Segment Start: Source records

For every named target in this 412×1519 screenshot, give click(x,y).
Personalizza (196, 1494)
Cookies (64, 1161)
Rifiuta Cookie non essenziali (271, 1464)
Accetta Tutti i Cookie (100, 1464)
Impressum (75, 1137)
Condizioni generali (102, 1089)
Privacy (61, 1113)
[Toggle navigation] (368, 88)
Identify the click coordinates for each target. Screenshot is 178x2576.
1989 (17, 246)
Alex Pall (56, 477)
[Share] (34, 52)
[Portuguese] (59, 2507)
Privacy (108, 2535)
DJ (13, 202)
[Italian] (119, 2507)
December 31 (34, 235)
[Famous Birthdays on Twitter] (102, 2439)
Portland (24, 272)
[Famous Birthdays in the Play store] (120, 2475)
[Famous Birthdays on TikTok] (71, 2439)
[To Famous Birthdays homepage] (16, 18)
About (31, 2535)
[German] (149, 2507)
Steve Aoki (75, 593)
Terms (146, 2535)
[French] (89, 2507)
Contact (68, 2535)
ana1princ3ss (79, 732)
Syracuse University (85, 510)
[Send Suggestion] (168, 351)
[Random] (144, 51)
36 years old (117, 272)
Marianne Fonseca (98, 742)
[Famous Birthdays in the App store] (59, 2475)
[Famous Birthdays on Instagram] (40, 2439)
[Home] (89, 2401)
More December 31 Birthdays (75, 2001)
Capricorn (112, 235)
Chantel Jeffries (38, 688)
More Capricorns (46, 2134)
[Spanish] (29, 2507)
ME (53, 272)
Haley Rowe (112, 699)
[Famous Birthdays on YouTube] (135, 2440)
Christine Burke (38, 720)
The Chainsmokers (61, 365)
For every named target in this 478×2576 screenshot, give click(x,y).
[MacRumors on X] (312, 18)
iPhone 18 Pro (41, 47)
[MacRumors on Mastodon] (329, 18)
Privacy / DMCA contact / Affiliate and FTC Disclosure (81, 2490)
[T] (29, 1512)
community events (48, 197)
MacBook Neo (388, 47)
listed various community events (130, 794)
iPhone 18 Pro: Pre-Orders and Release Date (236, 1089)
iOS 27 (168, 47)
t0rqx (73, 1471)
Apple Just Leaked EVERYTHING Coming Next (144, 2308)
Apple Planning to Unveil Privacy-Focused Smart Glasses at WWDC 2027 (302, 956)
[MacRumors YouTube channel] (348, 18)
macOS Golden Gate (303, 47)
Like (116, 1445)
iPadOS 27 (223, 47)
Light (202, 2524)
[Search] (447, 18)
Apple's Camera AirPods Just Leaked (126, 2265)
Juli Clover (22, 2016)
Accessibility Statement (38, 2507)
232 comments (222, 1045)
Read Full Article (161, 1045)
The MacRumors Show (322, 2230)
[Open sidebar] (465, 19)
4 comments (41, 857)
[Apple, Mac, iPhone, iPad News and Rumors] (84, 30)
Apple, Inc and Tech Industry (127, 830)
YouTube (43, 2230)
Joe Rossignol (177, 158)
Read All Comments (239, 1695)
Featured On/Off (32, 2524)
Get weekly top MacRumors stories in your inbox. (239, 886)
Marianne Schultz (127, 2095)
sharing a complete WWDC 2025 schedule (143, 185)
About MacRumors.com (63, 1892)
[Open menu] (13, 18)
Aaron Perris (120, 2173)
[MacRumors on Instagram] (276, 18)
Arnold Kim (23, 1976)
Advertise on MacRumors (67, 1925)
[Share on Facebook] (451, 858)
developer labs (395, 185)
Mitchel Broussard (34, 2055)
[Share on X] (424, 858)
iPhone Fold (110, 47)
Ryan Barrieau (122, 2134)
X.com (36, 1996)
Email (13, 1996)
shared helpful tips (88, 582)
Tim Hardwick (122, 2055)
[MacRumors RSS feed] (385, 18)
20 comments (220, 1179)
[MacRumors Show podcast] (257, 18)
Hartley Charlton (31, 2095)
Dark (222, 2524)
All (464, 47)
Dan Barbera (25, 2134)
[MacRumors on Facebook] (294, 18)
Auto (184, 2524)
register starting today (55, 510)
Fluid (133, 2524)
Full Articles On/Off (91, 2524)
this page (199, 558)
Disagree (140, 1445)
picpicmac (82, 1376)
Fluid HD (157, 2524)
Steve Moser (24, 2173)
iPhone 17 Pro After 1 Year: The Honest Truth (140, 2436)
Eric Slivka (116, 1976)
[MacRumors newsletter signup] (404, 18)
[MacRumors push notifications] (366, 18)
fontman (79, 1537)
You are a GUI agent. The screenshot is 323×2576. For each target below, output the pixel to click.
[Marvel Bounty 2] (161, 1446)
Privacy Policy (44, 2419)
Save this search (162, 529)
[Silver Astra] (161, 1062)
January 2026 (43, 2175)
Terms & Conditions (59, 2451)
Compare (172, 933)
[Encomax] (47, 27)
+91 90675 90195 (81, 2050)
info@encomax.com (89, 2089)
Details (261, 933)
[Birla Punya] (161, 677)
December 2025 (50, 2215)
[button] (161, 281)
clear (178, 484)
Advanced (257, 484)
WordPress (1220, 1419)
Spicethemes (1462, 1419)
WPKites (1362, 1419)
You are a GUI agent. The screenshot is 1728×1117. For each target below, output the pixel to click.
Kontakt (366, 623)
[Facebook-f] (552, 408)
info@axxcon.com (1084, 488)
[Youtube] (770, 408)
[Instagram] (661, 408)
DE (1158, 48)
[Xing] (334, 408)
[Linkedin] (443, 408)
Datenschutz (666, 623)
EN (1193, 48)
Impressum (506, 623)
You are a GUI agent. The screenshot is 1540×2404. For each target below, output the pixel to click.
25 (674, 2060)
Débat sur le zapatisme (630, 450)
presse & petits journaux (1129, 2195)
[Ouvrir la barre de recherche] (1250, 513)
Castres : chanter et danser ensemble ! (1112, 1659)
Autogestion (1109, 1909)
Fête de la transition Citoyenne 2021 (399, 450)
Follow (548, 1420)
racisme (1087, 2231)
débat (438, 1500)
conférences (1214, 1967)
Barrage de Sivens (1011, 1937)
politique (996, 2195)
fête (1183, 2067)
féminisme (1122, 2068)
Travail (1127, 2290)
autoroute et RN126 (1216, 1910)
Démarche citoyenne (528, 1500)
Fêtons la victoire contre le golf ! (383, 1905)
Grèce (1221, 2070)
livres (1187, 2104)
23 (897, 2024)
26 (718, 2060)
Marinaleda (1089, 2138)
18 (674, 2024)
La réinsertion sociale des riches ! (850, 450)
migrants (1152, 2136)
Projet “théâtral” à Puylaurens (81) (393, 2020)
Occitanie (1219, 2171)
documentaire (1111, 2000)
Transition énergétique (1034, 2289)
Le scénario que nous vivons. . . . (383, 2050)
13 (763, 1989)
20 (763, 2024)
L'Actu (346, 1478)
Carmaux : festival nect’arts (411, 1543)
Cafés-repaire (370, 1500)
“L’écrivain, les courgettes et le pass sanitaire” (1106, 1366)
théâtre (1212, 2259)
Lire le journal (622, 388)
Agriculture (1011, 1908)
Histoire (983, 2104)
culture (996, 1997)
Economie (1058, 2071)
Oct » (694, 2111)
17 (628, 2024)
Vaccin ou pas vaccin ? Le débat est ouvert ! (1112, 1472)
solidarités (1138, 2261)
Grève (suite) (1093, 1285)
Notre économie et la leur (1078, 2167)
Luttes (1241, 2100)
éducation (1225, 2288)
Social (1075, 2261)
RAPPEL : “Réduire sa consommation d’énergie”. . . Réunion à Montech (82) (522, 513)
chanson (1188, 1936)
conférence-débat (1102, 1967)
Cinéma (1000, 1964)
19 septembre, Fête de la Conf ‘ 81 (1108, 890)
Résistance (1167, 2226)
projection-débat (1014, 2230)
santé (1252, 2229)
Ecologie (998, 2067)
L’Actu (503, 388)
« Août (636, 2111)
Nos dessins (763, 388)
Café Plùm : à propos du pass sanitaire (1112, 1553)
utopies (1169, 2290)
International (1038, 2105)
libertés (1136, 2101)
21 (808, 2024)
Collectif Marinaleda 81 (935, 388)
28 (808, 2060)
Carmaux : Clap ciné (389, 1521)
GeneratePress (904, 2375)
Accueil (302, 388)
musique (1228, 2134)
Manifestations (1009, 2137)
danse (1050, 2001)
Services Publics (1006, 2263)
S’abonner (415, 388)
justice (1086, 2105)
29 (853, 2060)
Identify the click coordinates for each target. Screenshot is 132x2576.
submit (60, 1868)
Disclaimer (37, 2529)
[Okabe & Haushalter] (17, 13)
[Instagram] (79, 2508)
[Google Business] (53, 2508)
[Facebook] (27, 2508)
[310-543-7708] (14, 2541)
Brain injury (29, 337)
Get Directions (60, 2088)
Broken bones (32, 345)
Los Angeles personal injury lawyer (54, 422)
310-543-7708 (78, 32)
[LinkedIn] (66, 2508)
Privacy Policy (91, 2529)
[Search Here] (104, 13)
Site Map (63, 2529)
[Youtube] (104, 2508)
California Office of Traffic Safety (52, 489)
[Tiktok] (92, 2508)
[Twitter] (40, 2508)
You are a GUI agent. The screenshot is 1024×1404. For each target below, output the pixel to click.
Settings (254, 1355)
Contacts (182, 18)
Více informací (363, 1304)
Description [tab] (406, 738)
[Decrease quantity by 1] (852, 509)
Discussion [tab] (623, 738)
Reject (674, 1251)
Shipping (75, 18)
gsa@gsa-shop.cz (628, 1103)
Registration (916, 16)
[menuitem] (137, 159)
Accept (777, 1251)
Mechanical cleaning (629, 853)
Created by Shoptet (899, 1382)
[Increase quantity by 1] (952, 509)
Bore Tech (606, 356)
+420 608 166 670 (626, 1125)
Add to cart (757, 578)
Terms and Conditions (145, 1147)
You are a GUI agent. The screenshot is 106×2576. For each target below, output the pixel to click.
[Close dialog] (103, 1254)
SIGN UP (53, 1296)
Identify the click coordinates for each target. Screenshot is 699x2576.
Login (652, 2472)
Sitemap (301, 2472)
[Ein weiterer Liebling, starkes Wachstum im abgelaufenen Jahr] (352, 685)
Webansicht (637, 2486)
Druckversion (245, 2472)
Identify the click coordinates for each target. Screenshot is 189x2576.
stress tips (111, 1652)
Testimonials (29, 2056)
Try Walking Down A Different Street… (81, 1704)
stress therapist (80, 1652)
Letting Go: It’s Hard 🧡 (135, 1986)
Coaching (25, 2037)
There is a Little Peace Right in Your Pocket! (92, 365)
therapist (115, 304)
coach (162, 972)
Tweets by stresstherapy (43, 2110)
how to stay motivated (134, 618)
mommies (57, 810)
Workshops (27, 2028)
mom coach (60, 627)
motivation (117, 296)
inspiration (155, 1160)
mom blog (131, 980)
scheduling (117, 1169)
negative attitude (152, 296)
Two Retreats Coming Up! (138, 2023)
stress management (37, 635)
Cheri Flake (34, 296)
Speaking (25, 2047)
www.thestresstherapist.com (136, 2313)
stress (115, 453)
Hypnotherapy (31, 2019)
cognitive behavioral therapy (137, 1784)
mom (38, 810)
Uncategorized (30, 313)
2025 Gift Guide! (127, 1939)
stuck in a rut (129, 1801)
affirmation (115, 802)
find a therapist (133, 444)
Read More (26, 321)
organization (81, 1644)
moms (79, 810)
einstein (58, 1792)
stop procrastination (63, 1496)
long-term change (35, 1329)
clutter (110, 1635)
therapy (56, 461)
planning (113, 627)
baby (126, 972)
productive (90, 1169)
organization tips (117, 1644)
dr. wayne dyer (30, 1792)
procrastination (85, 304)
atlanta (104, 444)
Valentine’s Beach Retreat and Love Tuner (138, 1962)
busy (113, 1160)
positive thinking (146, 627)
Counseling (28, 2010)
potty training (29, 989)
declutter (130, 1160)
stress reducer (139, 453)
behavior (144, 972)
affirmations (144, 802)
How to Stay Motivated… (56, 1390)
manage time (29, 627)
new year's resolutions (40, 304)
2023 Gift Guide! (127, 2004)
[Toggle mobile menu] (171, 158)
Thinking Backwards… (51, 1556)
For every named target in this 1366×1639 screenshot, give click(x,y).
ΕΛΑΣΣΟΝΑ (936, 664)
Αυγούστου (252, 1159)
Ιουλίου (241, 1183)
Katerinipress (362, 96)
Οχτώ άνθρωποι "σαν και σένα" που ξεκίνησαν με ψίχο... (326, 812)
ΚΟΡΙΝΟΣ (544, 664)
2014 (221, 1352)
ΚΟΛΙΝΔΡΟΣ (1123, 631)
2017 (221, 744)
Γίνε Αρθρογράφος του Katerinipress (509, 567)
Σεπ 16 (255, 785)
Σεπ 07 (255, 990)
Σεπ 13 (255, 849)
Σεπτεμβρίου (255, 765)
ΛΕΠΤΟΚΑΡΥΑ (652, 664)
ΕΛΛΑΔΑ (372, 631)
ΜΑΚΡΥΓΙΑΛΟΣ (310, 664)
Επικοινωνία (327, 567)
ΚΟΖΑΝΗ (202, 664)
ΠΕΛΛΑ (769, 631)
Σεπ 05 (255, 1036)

Segment End: Source records

### Your instructions:
Transcribe the lines above between the line holding "Sitemap (301, 2472)" and the line holding "Coaching (25, 2037)", inclusive, exactly as they stand and with nothing added.

### Answer below:
Sitemap (301, 2472)
[Ein weiterer Liebling, starkes Wachstum im abgelaufenen Jahr] (352, 685)
Webansicht (637, 2486)
Druckversion (245, 2472)
Identify the click coordinates for each target. Screenshot is 189x2576.
stress tips (111, 1652)
Testimonials (29, 2056)
Try Walking Down A Different Street… (81, 1704)
stress therapist (80, 1652)
Letting Go: It’s Hard 🧡 (135, 1986)
Coaching (25, 2037)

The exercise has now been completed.